• **CONSIGNE**:
Écrivez la suite du texte sur l'opposition au projet de LVMH à Polytechnique, à partir de sa dernière phrase.

• **TEXTE FOURNI**:
'''

Les récentes protestations d’une minorité d’anciens étudiants de Polytechnique contre la volonté du groupe LVMH de s’implanter sur le campus de Saclay semblent révélatrices d’une forme de radicalisation qui touche tout l’enseignement supérieur français. Quand les postures militantes menacent la culture de l’excellence.
En projetant d’implanter à Polytechnique un centre de recherche dédié au « luxe durable et digital », le groupe LVMH s’imaginait remplir une simple formalité. Mais contre toute attente, l’installation d’un centre de recherche étroitement lié à l’entreprise sur le plateau de Saclay a rencontré la même opposition que celle rencontrée par le groupe Total quelques mois plutôt, avec un projet similaire. Mais si dans un cas, le lien avec les énergies fossiles et le réchauffement climatique peut expliquer aisément l’opposition de certains étudiants de sensibilité écologiste, ce n’est pas le cas du tout pour LVMH.
Motif de la colère ? Les opposant au projet dénoncent l’arrivée d’un géant du capitalisme sur leur campus, l’indécence du secteur du luxe en pleine crise et surtout, une forme de greenwashing de LVMH. Et le groupe français a beau mettre en avant sa politique environnementale, ses dispositifs d’économie d’énergie, ses mesures en faveur de la protection des espèces menacées… Il se heurte à un mur.

'''

Lignes du jeu de données:

'''

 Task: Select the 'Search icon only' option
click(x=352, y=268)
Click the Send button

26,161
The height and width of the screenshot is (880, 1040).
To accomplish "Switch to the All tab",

'''

• **RÉPONSE**:
Car qu’une opposition d’une minorité d’anciens élèves à ce projet apparaisse, c’était peut-être attendu. Mais que tout dialogue, toute négociation soit rendue impossible, que toute tentative de conciliation soit inenvisageable, c’est nouveau dans cette prestigieuse école, plus habituée aux débats et aux réflexions de haut niveau qu’au tintamarre jusqu’auboutiste des AG étudiantes.
Ce radical refus du compromis, c’est bien là le danger, et probablement, la nouveauté. Évidemment l’esprit rebelle et contestataire des étudiants est presque aussi vieux que l’enseignement supérieur lui-même. Déjà durant l’antiquité grecque, les sages se plaignaient du caractère frondeur de leurs élèves : « Cette jeunesse se conduit avec une suffisance vraiment intolérable. Elle croit avoir la science infuse. Quand moi j’étais jeune, on nous apprenait les bonnes manières et le respect que l’on doit à ses parents. Mais la nouvelle génération n’a de cesse de contester et elle veut avoir raison » écrivait déjà le poète Thèbes au 8ème siècle avant Jésus Christ. Et que dire de la remuante Sorbonne, qui, durant tout le Moyen-âge, donne déjà des sueurs froides aux autorités municipales : en 1229, une violente grève y est organisée pour protester contre les mauvais traitements subis par les élèves de la part des sergents du guet, chargés du maintien de l’ordre dans la capitale. Au XVème siècle, une puissante révolte fiscale née sur les bancs de l’université oblige l’autorité royale à donner raison aux étudiants. Et de Mai 68 en passant par la mort de Malik Oussekine, le mouvement estudiantin a toujours été remuant, rebelle ou insubordonné, et souvent pour des causes justes et louables.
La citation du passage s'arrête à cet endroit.